EX-10.23 4 dex1023.htm POLICY REGARDING AUTOMATIC GRANTS TO NON-EMPLOYEE DIRECTORS Policy Regarding Automatic Grants to Non-Employee Directors

Exhibit 10.23

KVH INDUSTRIES, INC.

POLICY REGARDING AUTOMATIC GRANTS

TO NON-EMPLOYEE DIRECTORS

This Policy (the “Policy”) was adopted by the Compensation Committee of the Board of Directors (the “Board”) of KVH Industries, Inc. (the “Company”) on April 13, 2009.

Pursuant to this Policy, each member of the Board who is not an employee of the Company or any subsidiary of the Company (a “Non-Employee Director”) shall automatically receive (without any further action by the Board or the Compensation Committee of the Board) Restricted Stock Awards pursuant to Section 7A of the Company’s Second Amended and Restated 2006 Stock Incentive Plan (the “Plan”) as described below.

Grant upon Initial Election.

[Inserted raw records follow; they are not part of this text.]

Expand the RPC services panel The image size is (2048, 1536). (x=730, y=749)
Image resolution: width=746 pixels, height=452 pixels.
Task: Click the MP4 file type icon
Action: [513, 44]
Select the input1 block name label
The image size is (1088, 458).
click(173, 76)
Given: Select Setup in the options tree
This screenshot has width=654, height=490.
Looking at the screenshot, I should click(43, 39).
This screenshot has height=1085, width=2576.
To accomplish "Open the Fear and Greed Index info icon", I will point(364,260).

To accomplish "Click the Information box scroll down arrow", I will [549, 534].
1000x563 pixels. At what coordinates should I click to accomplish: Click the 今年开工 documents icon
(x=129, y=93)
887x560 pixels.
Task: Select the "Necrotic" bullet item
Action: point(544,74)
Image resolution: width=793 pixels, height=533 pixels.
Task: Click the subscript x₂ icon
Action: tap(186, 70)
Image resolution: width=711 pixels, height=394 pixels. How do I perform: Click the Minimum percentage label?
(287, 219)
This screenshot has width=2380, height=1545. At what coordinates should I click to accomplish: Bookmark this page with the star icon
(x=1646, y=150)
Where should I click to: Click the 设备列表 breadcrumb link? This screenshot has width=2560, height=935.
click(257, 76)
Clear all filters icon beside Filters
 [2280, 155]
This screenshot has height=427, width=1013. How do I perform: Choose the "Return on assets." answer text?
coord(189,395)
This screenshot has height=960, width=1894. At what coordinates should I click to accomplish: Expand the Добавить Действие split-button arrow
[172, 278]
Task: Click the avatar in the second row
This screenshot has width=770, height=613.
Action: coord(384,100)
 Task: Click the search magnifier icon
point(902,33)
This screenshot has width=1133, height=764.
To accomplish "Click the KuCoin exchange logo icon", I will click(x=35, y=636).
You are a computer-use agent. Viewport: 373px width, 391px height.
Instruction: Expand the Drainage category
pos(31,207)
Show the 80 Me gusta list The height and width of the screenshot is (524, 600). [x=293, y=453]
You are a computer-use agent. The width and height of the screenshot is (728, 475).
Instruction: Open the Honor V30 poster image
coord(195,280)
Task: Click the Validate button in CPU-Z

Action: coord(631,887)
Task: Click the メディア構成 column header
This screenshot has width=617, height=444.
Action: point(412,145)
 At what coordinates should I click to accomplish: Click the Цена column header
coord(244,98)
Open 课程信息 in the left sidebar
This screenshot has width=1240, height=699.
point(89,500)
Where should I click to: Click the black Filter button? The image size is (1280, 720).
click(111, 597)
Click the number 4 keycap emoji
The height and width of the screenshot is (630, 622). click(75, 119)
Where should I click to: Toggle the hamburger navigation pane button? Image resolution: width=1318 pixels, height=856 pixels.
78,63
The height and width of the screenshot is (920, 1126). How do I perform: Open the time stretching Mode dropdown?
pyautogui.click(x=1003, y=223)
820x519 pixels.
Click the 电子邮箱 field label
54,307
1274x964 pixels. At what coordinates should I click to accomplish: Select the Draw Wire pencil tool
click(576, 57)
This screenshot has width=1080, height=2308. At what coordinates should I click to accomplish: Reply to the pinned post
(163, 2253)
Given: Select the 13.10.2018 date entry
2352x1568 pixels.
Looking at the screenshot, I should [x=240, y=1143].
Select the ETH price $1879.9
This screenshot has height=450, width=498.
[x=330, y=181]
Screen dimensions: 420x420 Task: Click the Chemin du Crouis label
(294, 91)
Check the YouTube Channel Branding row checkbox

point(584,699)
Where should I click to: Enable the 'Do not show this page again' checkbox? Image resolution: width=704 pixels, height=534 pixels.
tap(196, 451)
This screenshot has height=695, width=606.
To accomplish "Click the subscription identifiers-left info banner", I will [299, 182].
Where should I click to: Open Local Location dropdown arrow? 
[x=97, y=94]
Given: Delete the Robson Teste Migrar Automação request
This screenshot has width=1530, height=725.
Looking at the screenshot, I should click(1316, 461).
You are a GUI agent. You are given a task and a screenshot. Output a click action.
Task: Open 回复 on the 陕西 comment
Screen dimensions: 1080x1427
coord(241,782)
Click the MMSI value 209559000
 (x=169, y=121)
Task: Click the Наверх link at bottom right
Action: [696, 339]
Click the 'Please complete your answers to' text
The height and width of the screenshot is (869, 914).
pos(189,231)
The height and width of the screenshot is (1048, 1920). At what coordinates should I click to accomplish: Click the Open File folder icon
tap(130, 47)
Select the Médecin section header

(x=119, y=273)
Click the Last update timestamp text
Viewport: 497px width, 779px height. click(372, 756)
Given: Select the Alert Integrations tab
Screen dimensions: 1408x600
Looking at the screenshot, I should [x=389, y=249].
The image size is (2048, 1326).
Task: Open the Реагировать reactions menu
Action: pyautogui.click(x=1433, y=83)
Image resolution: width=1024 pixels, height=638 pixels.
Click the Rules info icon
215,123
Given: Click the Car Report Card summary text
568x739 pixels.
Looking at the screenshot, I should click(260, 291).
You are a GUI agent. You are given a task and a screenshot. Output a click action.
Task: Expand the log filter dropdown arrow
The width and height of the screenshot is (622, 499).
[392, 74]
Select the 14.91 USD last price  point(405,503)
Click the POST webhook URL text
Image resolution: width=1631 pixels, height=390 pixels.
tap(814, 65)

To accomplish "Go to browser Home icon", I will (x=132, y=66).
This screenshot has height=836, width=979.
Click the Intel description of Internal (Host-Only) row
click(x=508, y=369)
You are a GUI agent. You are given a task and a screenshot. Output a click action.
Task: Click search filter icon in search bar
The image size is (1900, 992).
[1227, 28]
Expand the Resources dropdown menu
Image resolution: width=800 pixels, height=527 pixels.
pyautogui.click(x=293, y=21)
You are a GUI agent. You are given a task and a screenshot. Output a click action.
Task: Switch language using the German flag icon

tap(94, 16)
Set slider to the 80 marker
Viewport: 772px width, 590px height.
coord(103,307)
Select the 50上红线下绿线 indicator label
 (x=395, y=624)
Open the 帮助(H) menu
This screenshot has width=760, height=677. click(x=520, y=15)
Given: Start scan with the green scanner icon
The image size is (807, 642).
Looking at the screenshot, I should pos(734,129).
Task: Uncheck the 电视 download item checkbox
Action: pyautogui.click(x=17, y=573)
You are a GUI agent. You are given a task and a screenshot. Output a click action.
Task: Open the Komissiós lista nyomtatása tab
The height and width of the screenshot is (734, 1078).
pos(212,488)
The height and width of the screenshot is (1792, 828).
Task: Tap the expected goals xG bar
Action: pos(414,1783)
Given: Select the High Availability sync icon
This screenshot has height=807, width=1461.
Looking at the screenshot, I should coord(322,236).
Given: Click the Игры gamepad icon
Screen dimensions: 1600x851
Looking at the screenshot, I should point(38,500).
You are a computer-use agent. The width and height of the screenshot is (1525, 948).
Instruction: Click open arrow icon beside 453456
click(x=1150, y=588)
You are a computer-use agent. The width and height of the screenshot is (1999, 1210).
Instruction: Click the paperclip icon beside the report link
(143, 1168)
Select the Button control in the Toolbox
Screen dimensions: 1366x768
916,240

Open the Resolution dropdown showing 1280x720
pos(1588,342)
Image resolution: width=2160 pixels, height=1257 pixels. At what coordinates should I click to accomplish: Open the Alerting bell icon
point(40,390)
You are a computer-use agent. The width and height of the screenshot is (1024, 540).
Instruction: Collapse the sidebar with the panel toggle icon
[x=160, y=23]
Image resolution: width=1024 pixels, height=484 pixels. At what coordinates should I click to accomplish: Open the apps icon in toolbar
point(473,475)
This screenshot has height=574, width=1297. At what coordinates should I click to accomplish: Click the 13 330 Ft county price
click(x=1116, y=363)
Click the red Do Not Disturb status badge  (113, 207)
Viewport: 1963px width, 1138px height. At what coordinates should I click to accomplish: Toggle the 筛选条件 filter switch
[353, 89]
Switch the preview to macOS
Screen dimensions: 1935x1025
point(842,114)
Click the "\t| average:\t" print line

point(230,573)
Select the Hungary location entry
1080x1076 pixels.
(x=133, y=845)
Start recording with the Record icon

Each Non-Employee Director, upon his or her initial election to the Board, shall automatically be granted a Restricted Stock Award with respect to 10,000 shares of Common Stock. In addition, any director of the Company who is elected to the Board but who is not a Non-Employee Director at the time of his or her initial election to the Board and later becomes a Non-Employee Director shall automatically be granted a Restricted Stock Award with respect to 10,000 shares of Common Stock upon his or her first election to the Board as a Non-Employee Director. Each such Restricted Stock Award (each, an “Initial Grant”) shall vest as to one-fourth of the shares subject to the Award on each three-month anniversary of the date of grant, provided that the recipient is serving as a director of the Company on the relevant date of vesting.

Annual Grant. At the first meeting of the Board following the annual meeting of stockholders of the Company, each Non-Employee Director (other than any Non-Employee Director who shall have received an Initial Grant as a result of election to the Board at such meeting) shall automatically be granted a Restricted Stock Award with respect to 5,000 shares of Common Stock, provided that the recipient is serving as a director of the Company on the date of grant. Each such Restricted Stock Award shall vest as to one-fourth of the shares subject to the Award on each three-month anniversary of the date of grant, provided that the recipient is serving as a director of the Company on the relevant date of vesting.

Audit Committee – Grant upon Initial Appointment. Each Non-Employee Director, upon his or her initial appointment to the Audit Committee of the Board, shall automatically be granted a Restricted Stock Award with respect to 5,000 shares of Common Stock. Each such Restricted Stock Award shall vest as to one-fourth of the shares subject to the Award on each three-month anniversary of the date of grant, provided that the recipient is serving as a member of the Audit Committee of the Board on the relevant date of vesting.

Audit Committee – Annual Grant. Each Non-Employee Director serving on the Audit Committee of the Board, upon each anniversary of his or her appointment to the Audit Committee of the Board, shall automatically be granted a Restricted Stock Award with respect to 5,000 shares of Common Stock, provided that the recipient is serving as a member of the Audit Committee of the Board on the date of grant. Each such Restricted Stock Award shall vest as to


one-fourth of the shares subject to the Award on each three-month anniversary of the date of grant, provided that the recipient is serving as a member of the Audit Committee of the Board on the relevant date of vesting.

Restricted Stock Agreement. Unless otherwise determined by the Compensation Committee of the Board, each Restricted Stock Award granted under this Policy shall be made pursuant to the form of restricted stock agreement.

Adjustments. All share numbers in this Policy shall be adjusted automatically in accordance with Section 3(d) of the Plan.

Additional Grants. Non-Employee Directors may be granted Awards in addition to those described in this Policy.

General. This Policy may be amended or terminated at any time by the Compensation Committee of the Board for any reason. Any dispute or ambiguity concerning the application of the terms of this Policy shall be resolved by a determination of the Compensation Committee of the Board, in its sole discretion.